Exercise A:
Rewrite the passage on the Family and Workers Fund starting with "Two tactics, two" and going on through "meet future downturns.", switching "benefits system" to "safety net".
Exercise B:
Carry on the passage about the Family and Workers Fund, picking up after its final sentence.

Excerpt provided:

Other funders include mega-donors like MacKenzie Scott, Jack Dorsey and other big-name philanthropies: the Annie E. Casey Foundation, Craig Newmark Philanthropies, the Edna McConnell Clark Foundation, the Conrad H. Hilton Foundation, the Barbara Picower-led JPB Foundation, the MacFarlane Foundation, the Spitzer Charitable Trust, and the W.K. Kellogg Foundation. Luminate and Omidyar Network also stepped up, along with New York City’s largest poverty-fighting organization, Robin Hood, and Morgan Stanley.

Otis Rolley, senior vice president, U.S. Equity and Economic Opportunity Initiative for the Rockefeller Foundation, said part of the reason the investment was attractive was that it highlighted a “bottom-up and across” theory of change. Rolley said the collaborative is creating a grantee-centered way of moving dollars for maximum impact, one that recognizes that the “old normal cannot continue,” while bringing a diversity of perspectives to the table to strategize on critical issues of deployment. 

Thinking about the equity agenda, Rolley noted, “you have corporate and non-traditional partners in and around equity to build back better in a real way,” each using their own theory of change.

Forming new partnerships

Funding will be deployed by the Family and Workers Fund. It builds on the initiative founded by Schmidt and Ford in April 2020: a short-term, rapid-response fund that quickly initiated cash transfers to 215,000 of the hardest hit.

Rachel Korberg, co-founder and executive director of the organization, said reaching the folks who fall outside formal systems, like undocumented workers, is what FWF is “designed to do.” Rather than employing individual cash transfers, FWF made nearly 30 individual direct grants to organizations that are trusted and considered authentic by groups like immigrant day laborers and unemployed members of the LGBTQ community in the South. 

Korberg expects to build upon those partnerships to repair and reimagine systems that ensure economic security, create opportunity, and allow worker mobility.

Two tactics, two programs

The fund’s vision is to build a more equitable economy for all. Its efforts to create a more inclusive and effective public benefits system are aimed squarely at two goals: helping low-wage earners level up to better jobs that tap into the momentum of a post-pandemic world, and repairing and reimagining a 21st-century benefits system that’s equipped to meet future downturns. 

By leveraging billions in new federal and employer funding to quickly achieve scale, the Recover UP program will partner with federal, state and local government to connect low-wage earners with high-quality jobs with real growth potential.

Information shown:
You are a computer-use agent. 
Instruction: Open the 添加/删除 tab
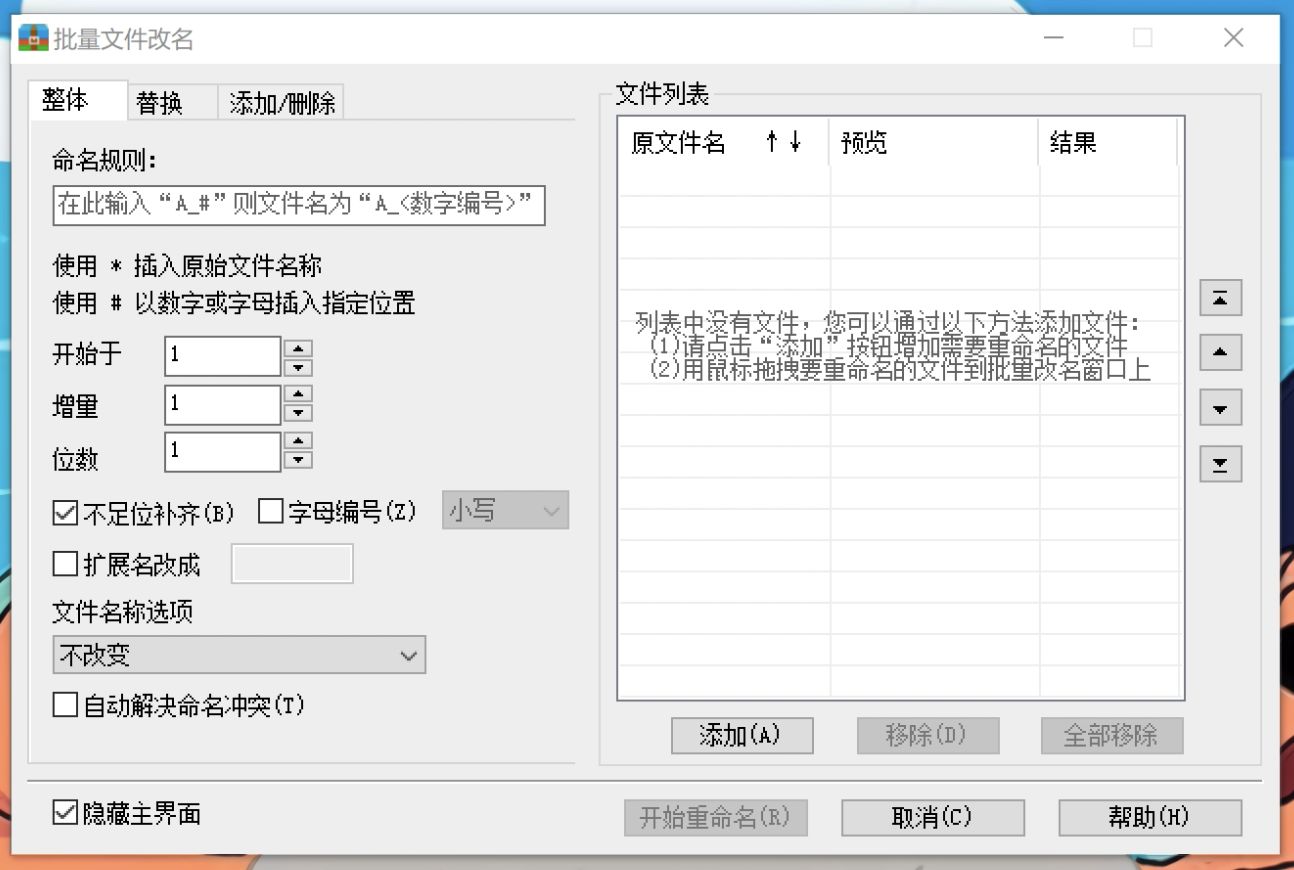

Exercise response A:
Two tactics, two programs

The fund’s vision is to build a more equitable economy for all. Its efforts to create a more inclusive and effective public safety net are aimed squarely at two goals: helping low-wage earners level up to better jobs that tap into the momentum of a post-pandemic world, and repairing and reimagining a 21st-century safety net that’s equipped to meet future downturns.

Exercise response B:
As an example, Rolley pointed to the Resilience Force, a grantee that sits at the intersection of equity, jobs and climate. The group is actively training millions to mount the response and recovery to the climate-related events that have become a fact of life in America. Support from the FWF will help the group rewrite the rules of recovery by building and training a workforce that meets the realities of the future, as storms like Hurricane Ida become the norm. 

By spurring government innovation, civic tech and advocacy work, the 21st Century Benefits program will work to break the unemployment insurance cycle that lagged or failed many during the pandemic. 

An illustration of how strong tech systems can help deliver funds, and the important role tech funders can play, is FWF’s recent support for New America.

The grant quickly surfaced ways that governments and nonprofits innovated on the fly to deliver unemployment insurance more quickly and equitably. The organization created a playbook to improve benefits delivery—with the guidance of FWF advisory board member Ryan Burke of Schmidt Futures—that has the potential to impact more than $2 billion in American Rescue Plan funding that’s already allocated for improving unemployment insurance systems.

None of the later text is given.